Many government comics have been published as part of a finite set of related volumes or as part of a continuing series related to a specific theme.
The New York Fed’s Educational Comic Book Series teaches students about basic economic principles and the Federal Reserve’s role in the financial system. Created for students at the middle school, high school, and introductory college levels, the series is intended to stimulate their curiosity and raise their awareness of careers in economics and finance. Lesson plans created for each comic book meet national and state standards for New York, New Jersey, and Connecticut.
The New York Fed has published comic books since the 1950s, updating the style and stories for new generations as the old editions become dated. Many of these comics are available in Spanish. The comics were distributed through mail order until 2006, when publication was discontinued. The series was revived as an online publication in 2017, this time with an outer space theme. Although the comic books are intended for a student audience, they are also available to the public.
For a behind-the-scenes look at how these comics are made, see "From Frame to Frame: The Making of a Comic Book Series," by Jennifer Kahn and Thomas Bayne.

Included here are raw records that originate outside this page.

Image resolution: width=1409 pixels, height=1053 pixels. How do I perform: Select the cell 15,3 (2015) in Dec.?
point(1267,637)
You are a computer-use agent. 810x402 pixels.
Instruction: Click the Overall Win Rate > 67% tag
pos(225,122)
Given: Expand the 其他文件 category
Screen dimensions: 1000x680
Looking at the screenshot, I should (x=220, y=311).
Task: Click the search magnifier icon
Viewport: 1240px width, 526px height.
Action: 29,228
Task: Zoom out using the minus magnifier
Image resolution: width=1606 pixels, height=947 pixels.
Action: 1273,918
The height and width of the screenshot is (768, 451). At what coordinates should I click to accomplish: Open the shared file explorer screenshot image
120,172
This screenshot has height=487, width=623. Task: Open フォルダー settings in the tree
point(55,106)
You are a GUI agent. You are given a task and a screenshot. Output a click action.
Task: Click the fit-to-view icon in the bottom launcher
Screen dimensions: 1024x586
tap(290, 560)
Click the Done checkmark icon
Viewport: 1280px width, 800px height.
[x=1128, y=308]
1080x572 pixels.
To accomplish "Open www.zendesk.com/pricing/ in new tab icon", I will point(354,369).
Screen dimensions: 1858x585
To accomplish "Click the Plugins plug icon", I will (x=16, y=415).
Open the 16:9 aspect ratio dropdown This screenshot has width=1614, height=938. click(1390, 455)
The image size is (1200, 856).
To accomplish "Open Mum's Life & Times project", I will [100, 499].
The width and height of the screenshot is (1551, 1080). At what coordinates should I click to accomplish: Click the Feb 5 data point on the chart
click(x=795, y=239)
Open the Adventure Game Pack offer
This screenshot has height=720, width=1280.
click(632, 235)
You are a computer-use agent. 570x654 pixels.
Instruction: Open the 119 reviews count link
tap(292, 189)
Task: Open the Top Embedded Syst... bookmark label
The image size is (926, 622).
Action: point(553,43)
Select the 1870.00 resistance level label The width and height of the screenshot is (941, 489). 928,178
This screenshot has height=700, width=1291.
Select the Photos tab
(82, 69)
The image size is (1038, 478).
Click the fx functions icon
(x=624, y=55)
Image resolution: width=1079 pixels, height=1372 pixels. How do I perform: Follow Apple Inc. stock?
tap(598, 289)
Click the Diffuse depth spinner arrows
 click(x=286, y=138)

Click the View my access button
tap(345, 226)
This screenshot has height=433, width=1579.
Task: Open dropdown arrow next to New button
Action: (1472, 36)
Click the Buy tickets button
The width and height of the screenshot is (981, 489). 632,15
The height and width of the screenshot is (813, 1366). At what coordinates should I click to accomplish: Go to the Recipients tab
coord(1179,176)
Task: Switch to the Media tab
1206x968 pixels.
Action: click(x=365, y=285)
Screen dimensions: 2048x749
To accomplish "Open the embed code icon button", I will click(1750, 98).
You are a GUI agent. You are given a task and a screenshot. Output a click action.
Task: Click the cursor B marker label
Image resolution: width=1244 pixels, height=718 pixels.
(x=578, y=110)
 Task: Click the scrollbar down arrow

The Federal Trade Commission is the nation’s consumer protection agency. Its mission is to protect consumers from fraudulent and deceptive practices. These "fotonovelas" are based on complaints the FTC has received from Spanish speakers throughout the nation and offer practical tips to help detect and stop common scams targeting the Latinx community. For more information, and to order free copies to distribute in your community, visit www.consumer.ftc.gov/fotonovela.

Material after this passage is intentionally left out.